What inspired your digital diamond finder?
The consumer who’s shopping online is completely different from the one shopping in-store. I wanted to have something that [reflected] that price-sensitive, no-salesperson mindset. I think that’s a particularly millennial mindset. People that are looking online are searching out information, and Diamond Search provides them with that. People don’t want information to be filtered through a salesperson anymore. They want to find it themselves.
Who maintains the inventory listings?
There’s a dedicated team of people on my staff working on it. It’s been a long process setting it up, and it’s an ongoing process. We’re always maintaining it; it’s the kind of process that will never be done.
How do you see fine jewelry retailing evolving in the future?
The fact that there’s not quite an answer to that question is what has all of us wracking our brains. I definitely don’t think that, long-term, the current model of e-commerce fine jewelry retailing can survive. Major online retailers are allowed to make very little profit and survive right now, because stockholders are giving them [latitude], thinking they are representing the future model of jewelry retail. But I’m not sure that’s the future. People are going to, at some point, hold these websites accountable for not producing top-line revenue.
Aside from the touch-and-feel factor, why do you think jewelry retailing ultimately favors brick-and-mortar?
Everything’s become commoditized: a SKU. If you’re buying an engagement ring with a colorless diamond with the highest rating, you can buy it online and you don’t have to worry about clarity. But most people have a budget…so they want to see the thing before they buy it.
Why is the search engine a particularly good tool for modern bridal buyers?
I think millennials are most turned off by being sold. They want to be informed and even entertained. They want to be guided. They want to be educated. They’re very in tune with their finances, and very insecure over their lack thereof. A millennial is so geared up to go online for everything and see the price of things. I sometimes have people sit with the Blue Nile app open in my store, literally scrolling through the app while they’re getting a diamond presentation. Millennials are good at shopping by themselves.
So it wasn’t online sales that prompted you to implement the search engine?
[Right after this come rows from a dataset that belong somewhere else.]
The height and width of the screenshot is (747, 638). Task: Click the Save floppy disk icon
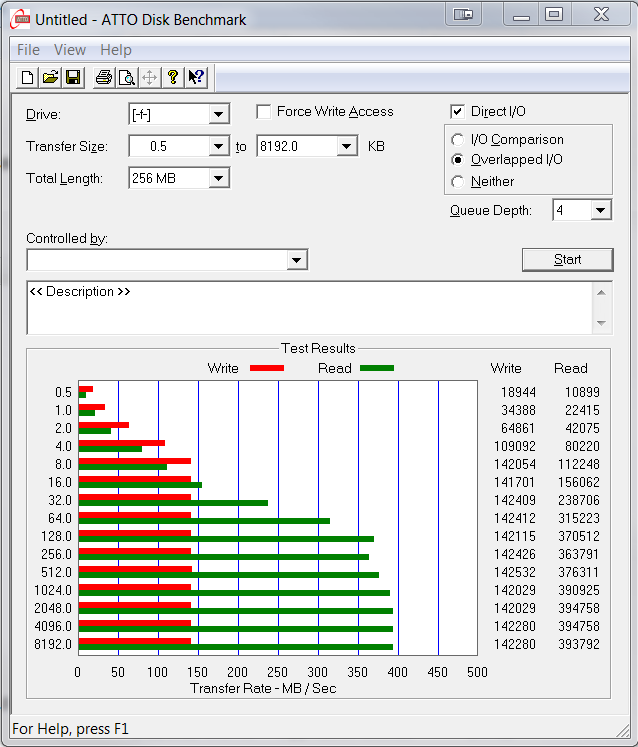(72, 78)
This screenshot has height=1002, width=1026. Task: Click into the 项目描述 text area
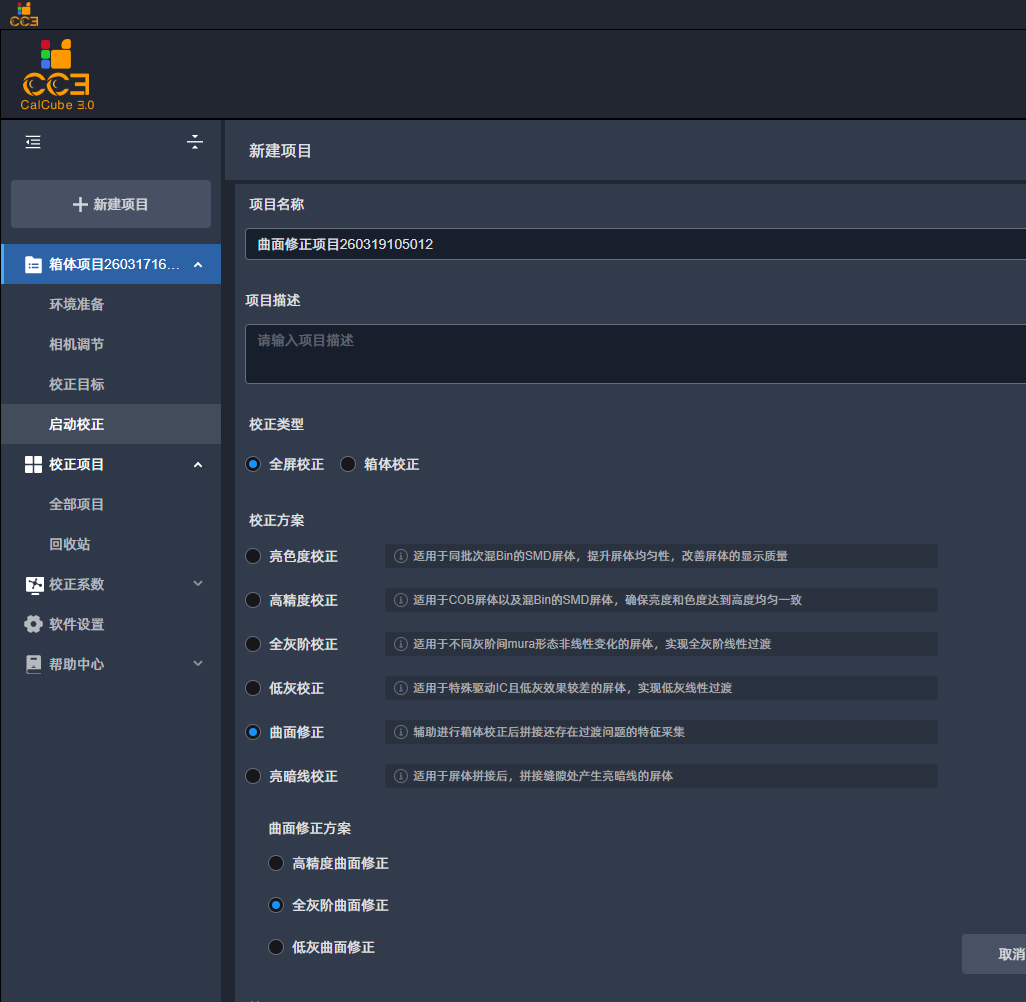pyautogui.click(x=635, y=354)
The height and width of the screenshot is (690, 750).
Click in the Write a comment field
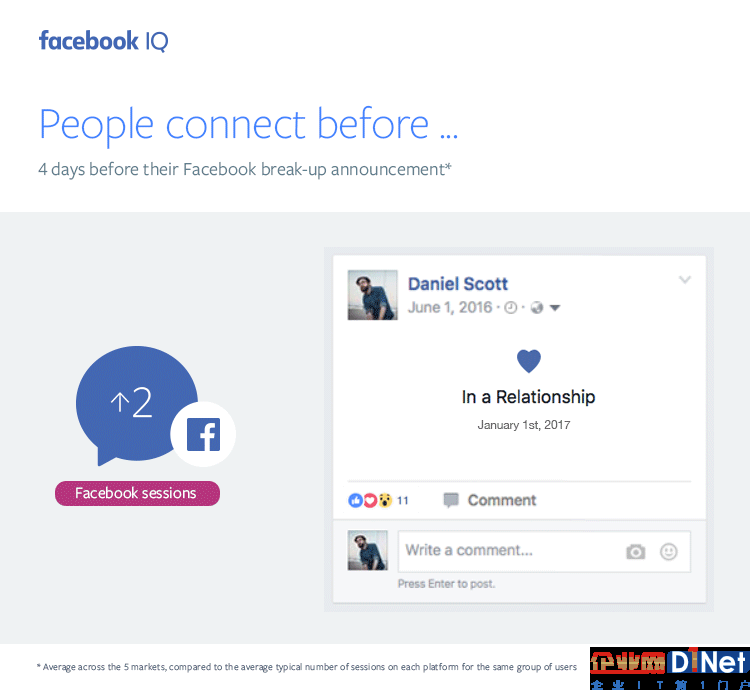click(544, 551)
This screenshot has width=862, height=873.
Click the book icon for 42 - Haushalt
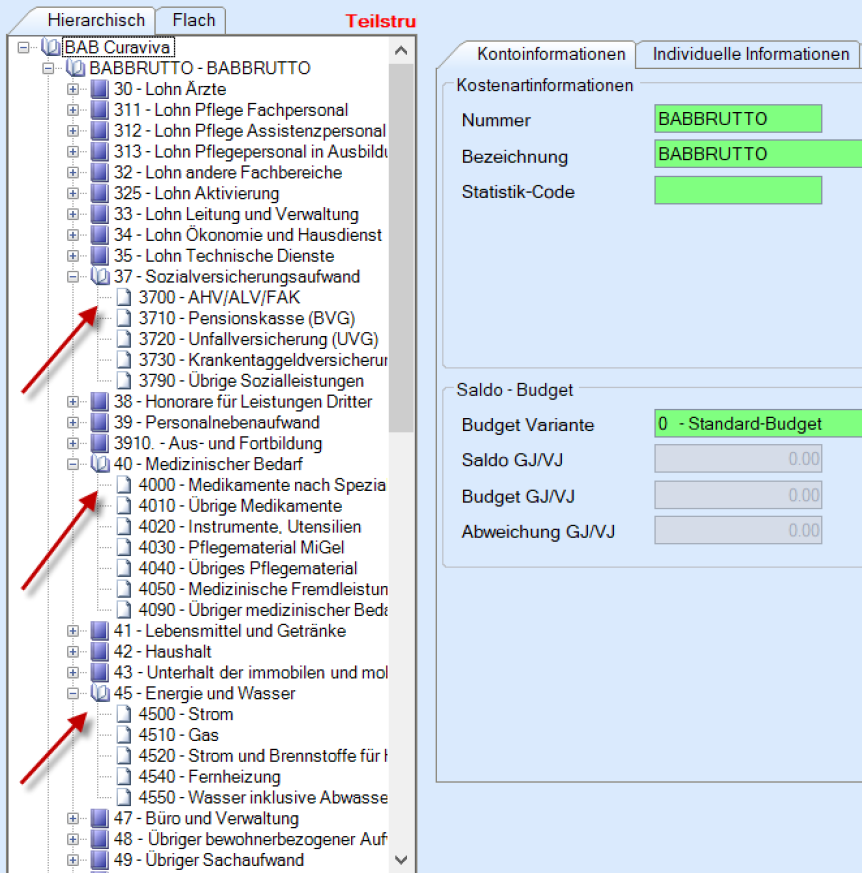(100, 652)
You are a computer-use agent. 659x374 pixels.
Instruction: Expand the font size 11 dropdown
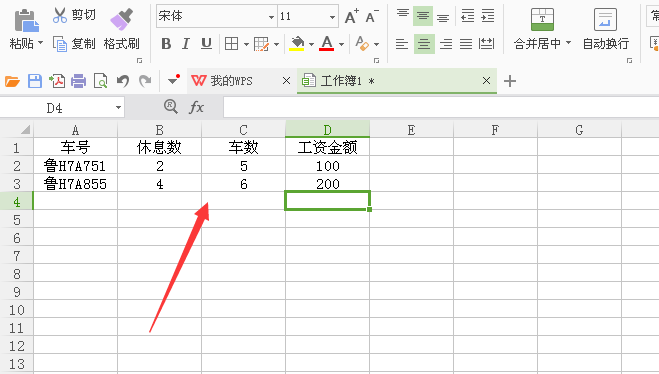click(332, 17)
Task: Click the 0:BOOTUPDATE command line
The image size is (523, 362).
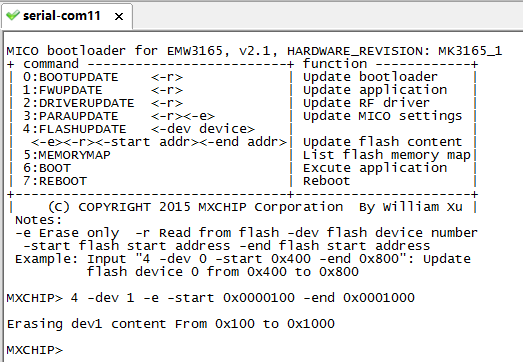Action: click(x=103, y=77)
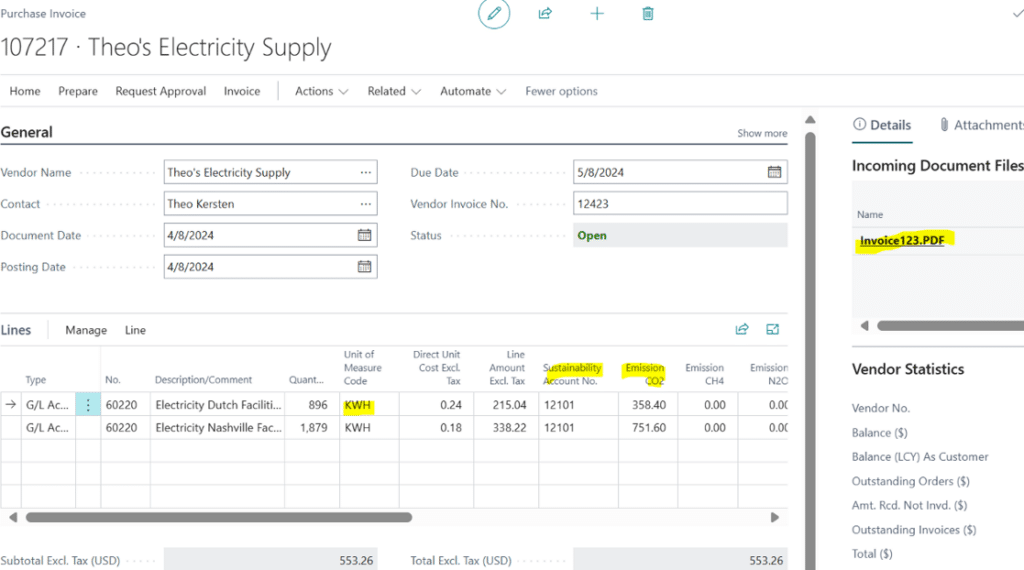The height and width of the screenshot is (570, 1024).
Task: Click Show more in General section
Action: (762, 133)
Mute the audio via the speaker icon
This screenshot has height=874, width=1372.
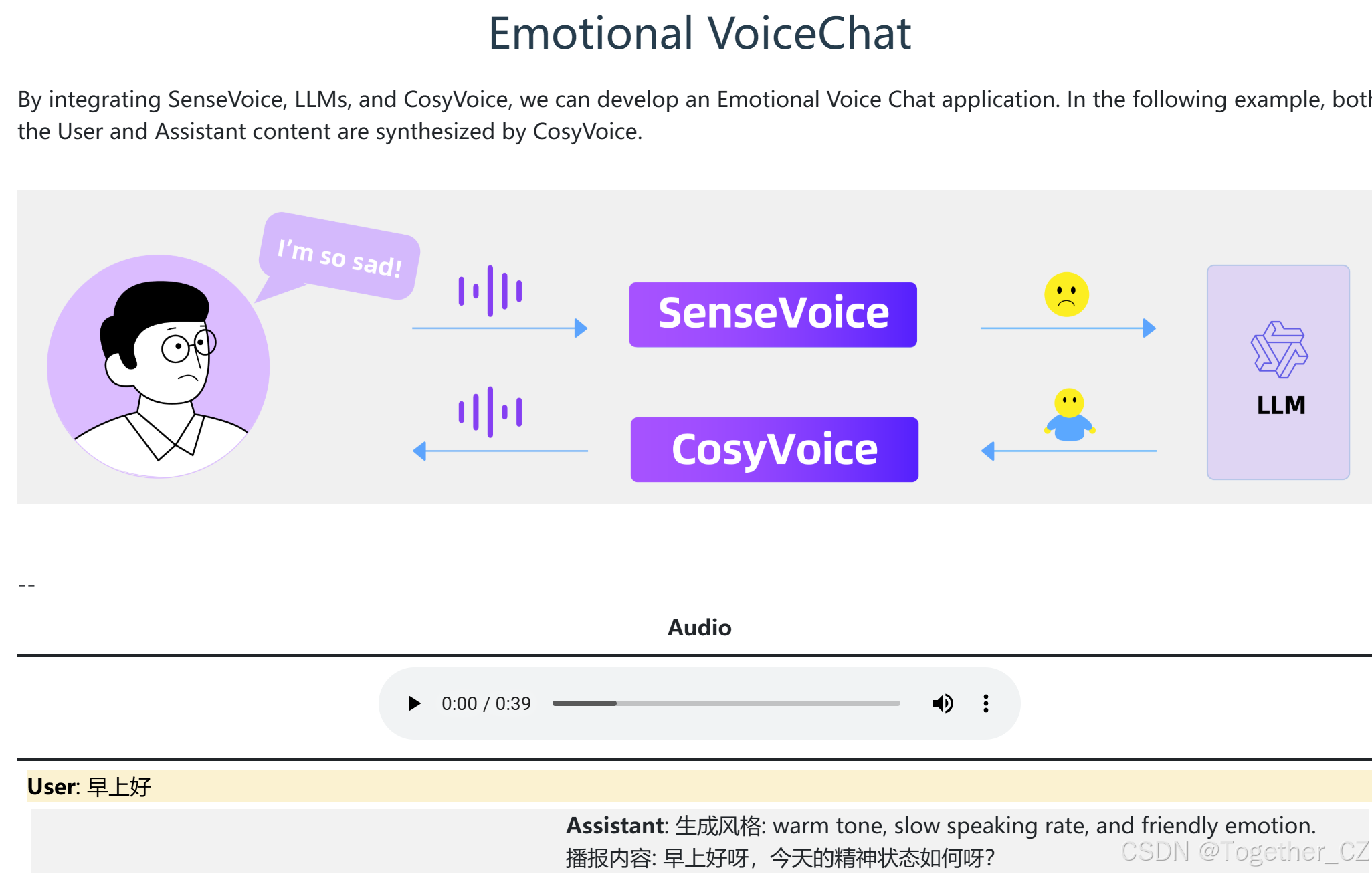pos(943,703)
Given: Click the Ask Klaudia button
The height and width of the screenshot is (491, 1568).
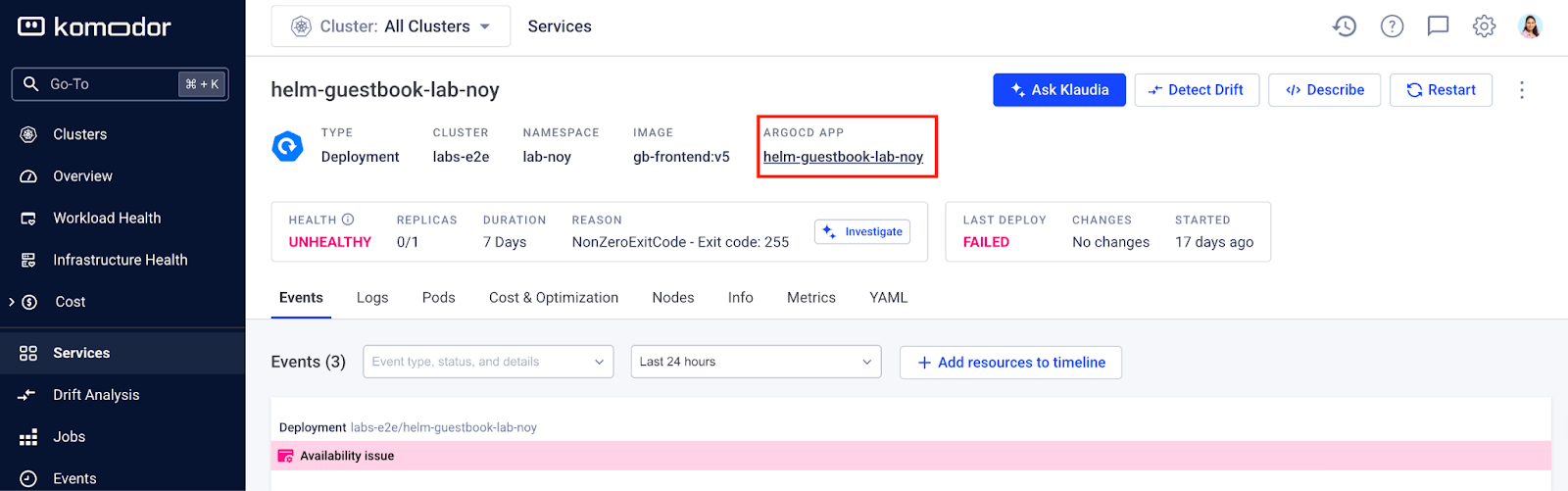Looking at the screenshot, I should (x=1058, y=90).
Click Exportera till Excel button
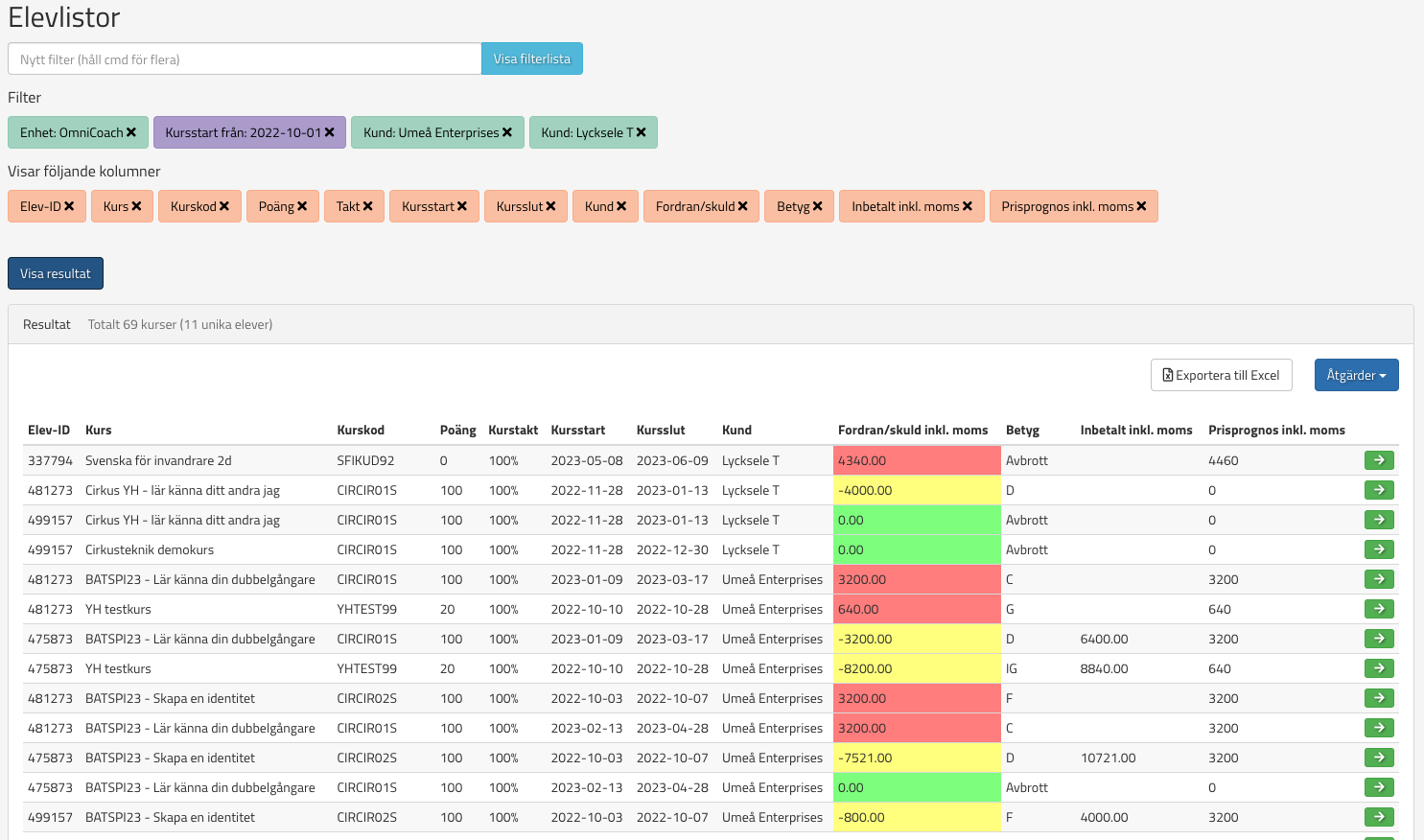The width and height of the screenshot is (1424, 840). 1221,375
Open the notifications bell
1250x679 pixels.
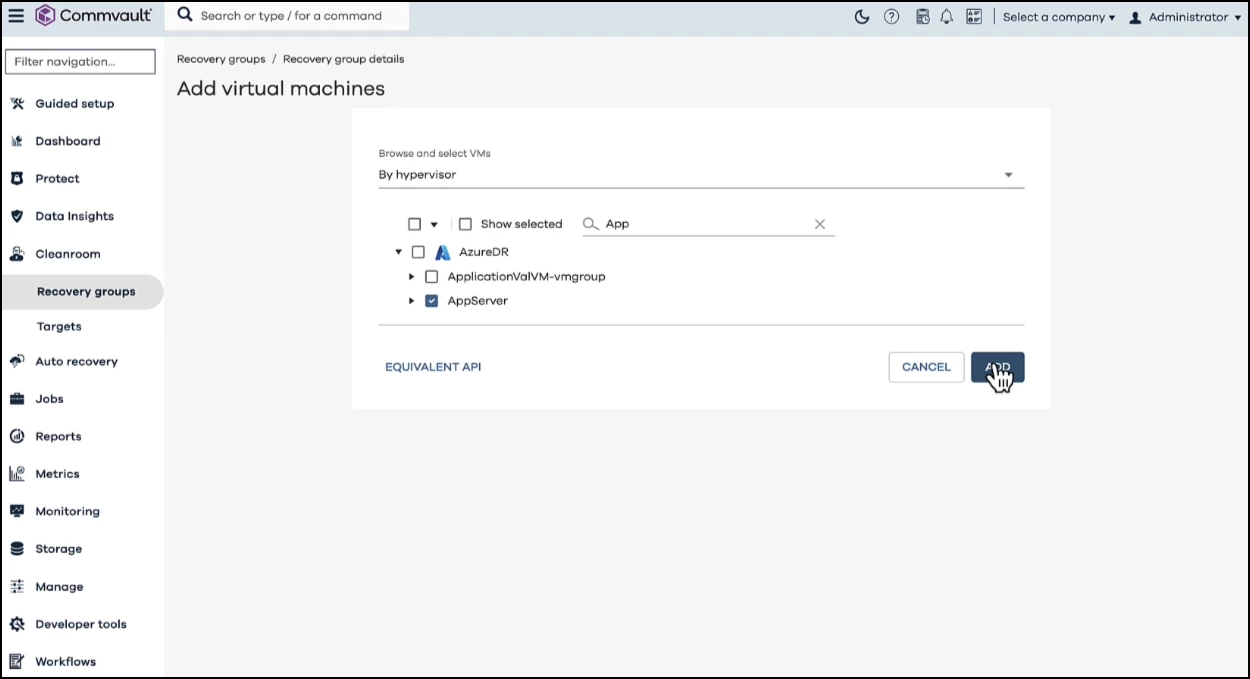(x=946, y=17)
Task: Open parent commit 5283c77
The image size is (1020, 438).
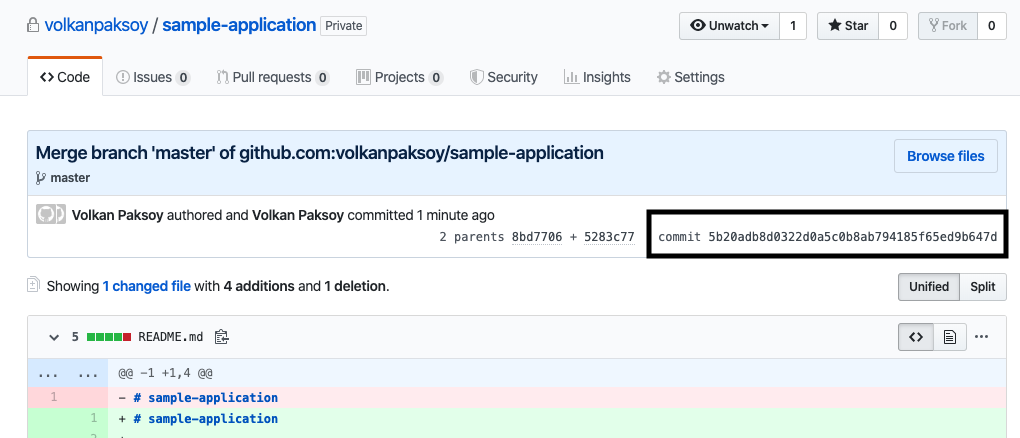Action: (608, 237)
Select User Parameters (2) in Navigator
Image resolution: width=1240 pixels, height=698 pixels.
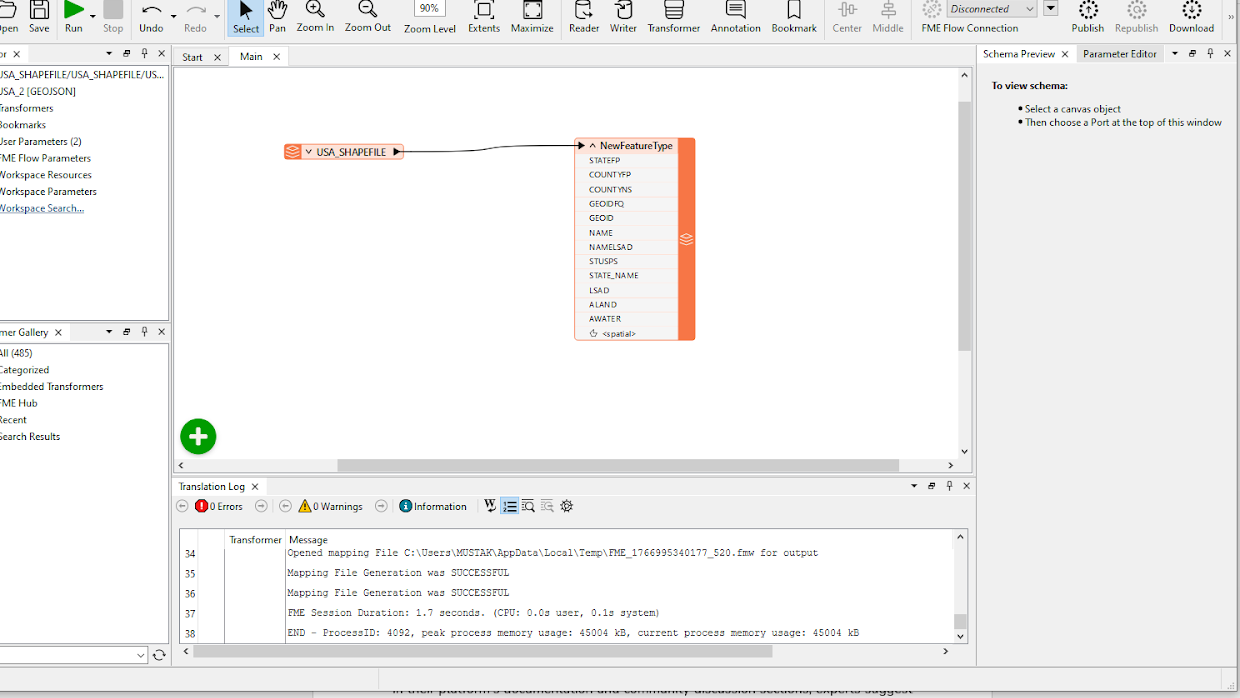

Though we have had diamond ring sales online, I don’t think it’s ever going to be as deep a revenue stream as some people think. We’re going toward the Wal-Mart and Target model [of omnichannel sales] rather than Blue Nile. We’re very fortunate to be in an industry where people want to touch and hold things. If you don’t have a website that shows your customers that you are the place to stop into, you’re losing customers. Your website is what used to be your phone book page. The best I can hope is that my site makes people feel they should stop at our store. I definitely want to be one of the stops.